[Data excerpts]
--- --- ---

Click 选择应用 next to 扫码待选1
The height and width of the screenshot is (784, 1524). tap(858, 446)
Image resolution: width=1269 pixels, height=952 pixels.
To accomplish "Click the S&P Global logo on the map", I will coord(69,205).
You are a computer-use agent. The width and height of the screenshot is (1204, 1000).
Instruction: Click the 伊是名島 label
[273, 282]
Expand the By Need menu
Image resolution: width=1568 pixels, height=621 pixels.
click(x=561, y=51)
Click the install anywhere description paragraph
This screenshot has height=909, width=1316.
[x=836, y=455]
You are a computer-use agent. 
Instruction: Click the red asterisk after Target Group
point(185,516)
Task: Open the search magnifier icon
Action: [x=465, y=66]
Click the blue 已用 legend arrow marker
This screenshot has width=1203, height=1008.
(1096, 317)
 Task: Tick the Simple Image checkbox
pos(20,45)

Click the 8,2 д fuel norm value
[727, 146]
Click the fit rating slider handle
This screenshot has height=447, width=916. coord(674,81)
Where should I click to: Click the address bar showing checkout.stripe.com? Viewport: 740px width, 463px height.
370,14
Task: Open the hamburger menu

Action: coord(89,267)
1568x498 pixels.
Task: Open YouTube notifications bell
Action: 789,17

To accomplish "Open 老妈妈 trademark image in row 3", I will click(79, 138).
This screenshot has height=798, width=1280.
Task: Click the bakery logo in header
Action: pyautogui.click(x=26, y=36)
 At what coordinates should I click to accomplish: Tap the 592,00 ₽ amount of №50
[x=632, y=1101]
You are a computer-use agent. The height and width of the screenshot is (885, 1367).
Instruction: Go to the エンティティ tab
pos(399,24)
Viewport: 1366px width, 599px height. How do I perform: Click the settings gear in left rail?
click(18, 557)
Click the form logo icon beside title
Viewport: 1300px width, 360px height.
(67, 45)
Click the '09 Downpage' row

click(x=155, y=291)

--- --- ---

- _Problem requirements_
What is wanted is the complete set of entries, returned verbatim.

- _Worked solution_
Click 选择应用 next to 扫码待选1
The height and width of the screenshot is (784, 1524). tap(858, 446)
Image resolution: width=1269 pixels, height=952 pixels.
To accomplish "Click the S&P Global logo on the map", I will coord(69,205).
You are a computer-use agent. The width and height of the screenshot is (1204, 1000).
Instruction: Click the 伊是名島 label
[273, 282]
Expand the By Need menu
Image resolution: width=1568 pixels, height=621 pixels.
click(x=561, y=51)
Click the install anywhere description paragraph
This screenshot has height=909, width=1316.
[x=836, y=455]
You are a computer-use agent. 
Instruction: Click the red asterisk after Target Group
point(185,516)
Task: Open the search magnifier icon
Action: [x=465, y=66]
Click the blue 已用 legend arrow marker
This screenshot has width=1203, height=1008.
(1096, 317)
 Task: Tick the Simple Image checkbox
pos(20,45)

Click the 8,2 д fuel norm value
[727, 146]
Click the fit rating slider handle
This screenshot has height=447, width=916. coord(674,81)
Where should I click to: Click the address bar showing checkout.stripe.com? Viewport: 740px width, 463px height.
370,14
Task: Open the hamburger menu

Action: coord(89,267)
1568x498 pixels.
Task: Open YouTube notifications bell
Action: 789,17

To accomplish "Open 老妈妈 trademark image in row 3", I will click(79, 138).
This screenshot has height=798, width=1280.
Task: Click the bakery logo in header
Action: pyautogui.click(x=26, y=36)
 At what coordinates should I click to accomplish: Tap the 592,00 ₽ amount of №50
[x=632, y=1101]
You are a computer-use agent. The height and width of the screenshot is (885, 1367).
Instruction: Go to the エンティティ tab
pos(399,24)
Viewport: 1366px width, 599px height. How do I perform: Click the settings gear in left rail?
click(18, 557)
Click the form logo icon beside title
Viewport: 1300px width, 360px height.
(67, 45)
Click the '09 Downpage' row

click(x=155, y=291)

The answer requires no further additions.